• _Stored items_

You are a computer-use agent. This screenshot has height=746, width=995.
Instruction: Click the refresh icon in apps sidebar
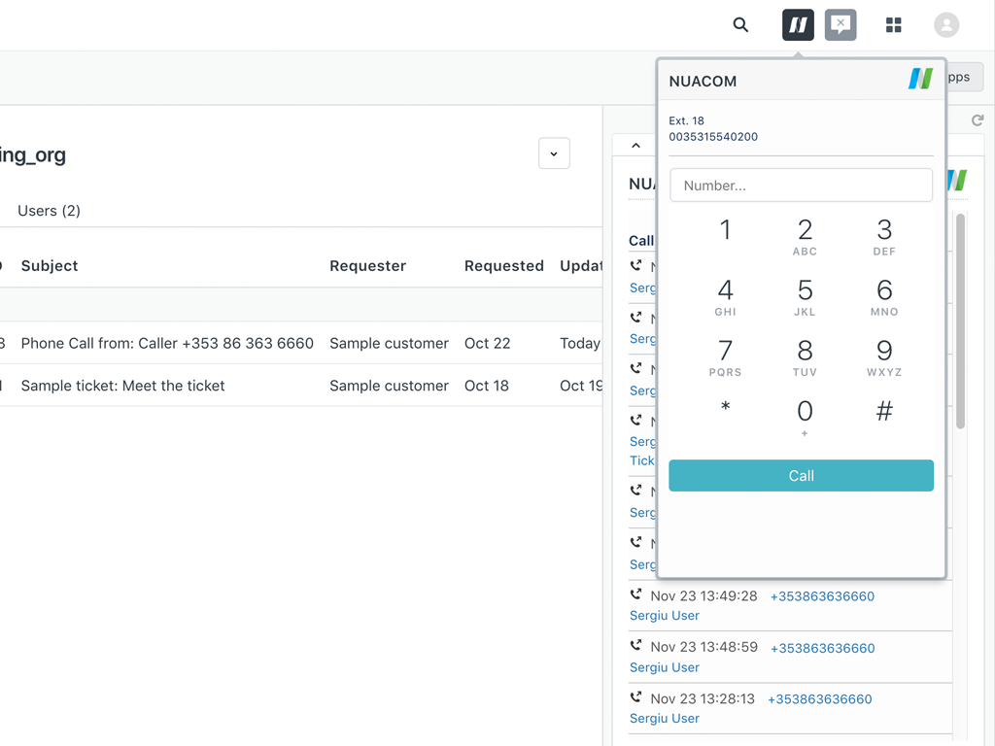[x=978, y=120]
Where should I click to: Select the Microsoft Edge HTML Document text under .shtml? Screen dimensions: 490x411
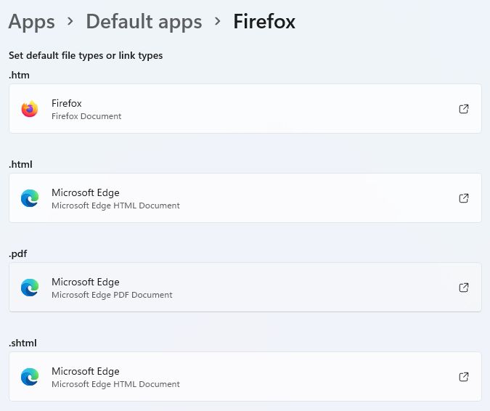[115, 384]
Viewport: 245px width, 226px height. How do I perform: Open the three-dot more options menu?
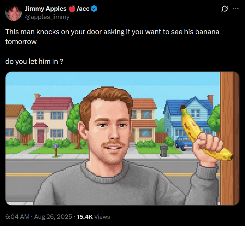coord(236,9)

• _YOUR ASSIGNMENT_
Type the entries above out again exactly, with no pictures.

• _OUTPUT FOR THIS EXERCISE_
You are a computer-use agent. This screenshot has height=746, width=995.
Instruction: Click the refresh icon in apps sidebar
[x=978, y=120]
Where should I click to: Select the Microsoft Edge HTML Document text under .shtml? Screen dimensions: 490x411
[115, 384]
Viewport: 245px width, 226px height. How do I perform: Open the three-dot more options menu?
coord(236,9)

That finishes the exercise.